Além do Cine Lagoa, a cidade teve o Jacarepaguá Auto Cine, localizado no bairro que dá nome a este cinema drive-in. O grande diferencial deste auto cine inaugurado em 1979 era ser um complexo com duas telas, cada uma exibindo um filme diferente. Ele também possuía serviços de lanchonete e a matinê Sessão Coca-Cola. Em 1984, uma das telas foi desativada para dar lugar ao Ciep Adelino de Palma Carlos até que em dezembro de 1993, por conta da diminuição do interesse do público e do aumento da violência na cidade, o Jacarepaguá Auto Cine fechou suas portas. O cinema ficava localizado na Rua Cândido Benício, na Praça Seca, na área onde hoje funciona o Ciep supracitado e a Vila Olímpica Professor Manoel José Gomes Tubino.
De todos os cinemas drive-in do Rio, o que mais resistiu ao tempo foi o Ilha Auto Cine. O empreendimento era dos mesmos donos do Jacarepaguá Auto Cine e iniciou suas atividades em 1975. Tinha um pátio que abrigava quatrocentos carros e, em diversos filmes, chegou a ter lotação com fila de carros na porta como foi o caso das sessões de Tubarão, de 1975, e Kramer versus Kramer, de 1979. Por incrível que pareça, o Ilha Auto Cine resistiu bravamente à “concorrência tecnológica” da experiência de ir ao cinema até 2007, quando teve que encerrar suas atividades por não chegar a um acordo sobre o aluguel do terreno onde funcionava, que era da Aeronáutica. O cinema estava com uma queda constante no movimento também por conta do aumento da violência na cidade, assim como, pelo movimento dos quiosques localizados na rua que servia como único acesso ao empreendimento. O excesso de pessoas nestes quiosques acabava por ocupar boa parte da rua fazendo com que os espectadores tivessem doses extras de paciência para poder passar com o carro e chegar ao cinema. O Ilha Auto Cine funcionava no final da Praia de São Bento, no bairro do Galeão, na Ilha do Governador, num terreno que ficava entre a área residencial dos oficiais da Aeronáutica e o Clube dos Sargentos da Aeronáutica. Hoje, o local onde funcionava o drive-in teve seus acessos fechados com muros para evitar a invasão do terreno, mas encontra-se exatamente como era desde que o cinema foi fechado, exceto que sem a tela, os postes, a cabine de projeção e a construção onde ficavam a lanchonete, os banheiros e o escritório da administração.
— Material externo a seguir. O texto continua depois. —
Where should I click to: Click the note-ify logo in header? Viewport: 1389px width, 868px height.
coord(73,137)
O Ilha Auto Cine, sem dúvida, foi o mais icônico dos cinemas drive-ins cariocas, não só por representar uma opção de lazer num bairro que era carente disto, como a placa onde eram anunciados os filmes em cartaz localizada em frente ao restaurante Siri do Galeão, bem na saída da Estrada do Galeão que dava acesso à Praia de São Bento, durante todo o funcionamento do empreendimento serviu como uma espécie de cartão de visitas para quem chegava à Ilha do Governador. O encerramento de suas atividades marcou o fim de uma era no entretenimento carioca ou um novo começo dependendo do ponto de vista. Mas, uma coisa é certa, deixou saudade para muita gente e talvez tenha sido o grande responsável por despertar a paixão por cinema na vida de muitas pessoas. Inclusive, na deste que vos escreve. E é, com grande emoção, que deixo aqui meu muito obrigado ao Ilha Auto Cine, em especial, por todas as aventuras e histórias que apresentou em suas telas por todos esses anos e que, de certa forma, arrisco dizer que ajudaram a formar meu caráter. “Ah, mas ainda tem aquele drive-in na subida da Auto Estrada Grajaú-Jacarepaguá”, alguns podem dizer. Sim, tem, mas aquele não é bem um drive-in que passa filmes, se é que me entendem.